Using the product rule for differentiation we obtain:

\[\begin{split}&\int_a^b(f(x)g(x))'dx=\int_a^b\Big[f'(x)g(x)+f(x)g'(x)\Big]dx=f(x)g(x)|_a^b\\ &\Rightarrow \int_a^bf(x)g'(x)dx=f(x)g(x)|_a^b-\int_a^bg(x)f'(x)dx\end{split}\]

If we let \(f(x)=u\), \(g(x)=v\), this rule can also be expressed as \(\int_a^b udv=uv|_a^b-\int_a^bvdu\).

Power Series

Series in the form of the Taylor expansion of a function \(f:[a,b]\to\mathbb{R}\) at \(b\) about \(a\) are called power series.
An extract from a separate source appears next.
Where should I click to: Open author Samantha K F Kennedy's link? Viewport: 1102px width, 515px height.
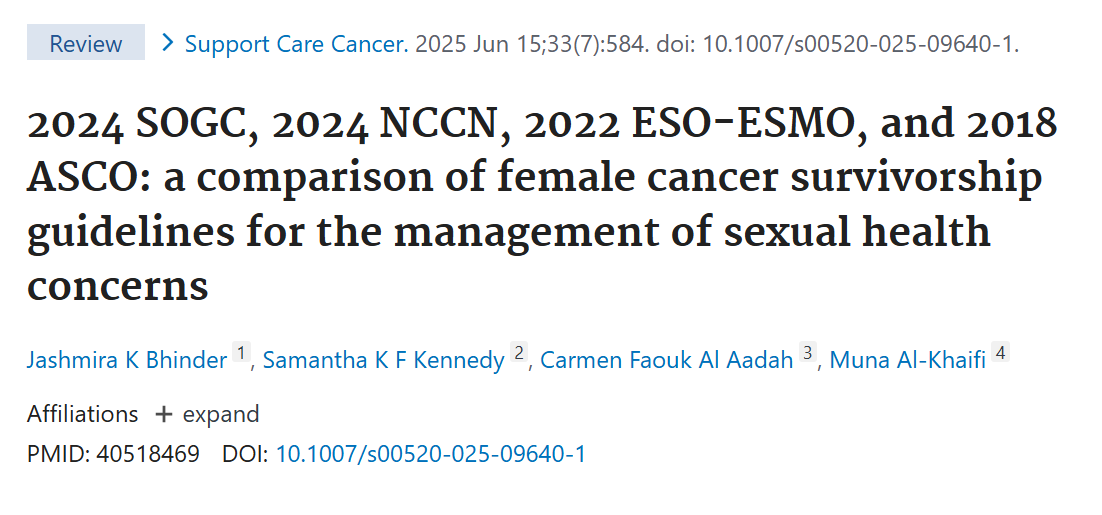tap(383, 360)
Furthermore, for every power series \(\sum_{k=n}^\infty c_k(x-a)^k\) there is a certain set of values such that if \(|x|\) is in that set then the series absolutely converges and if it is not then the series diverges. This set is defined by the concept of radius of convergence. Before proving that every power series has a radius of convergence, first let’s clarify the concept of absolute convergence and show that absolutely convergent series are a subset of convergent series.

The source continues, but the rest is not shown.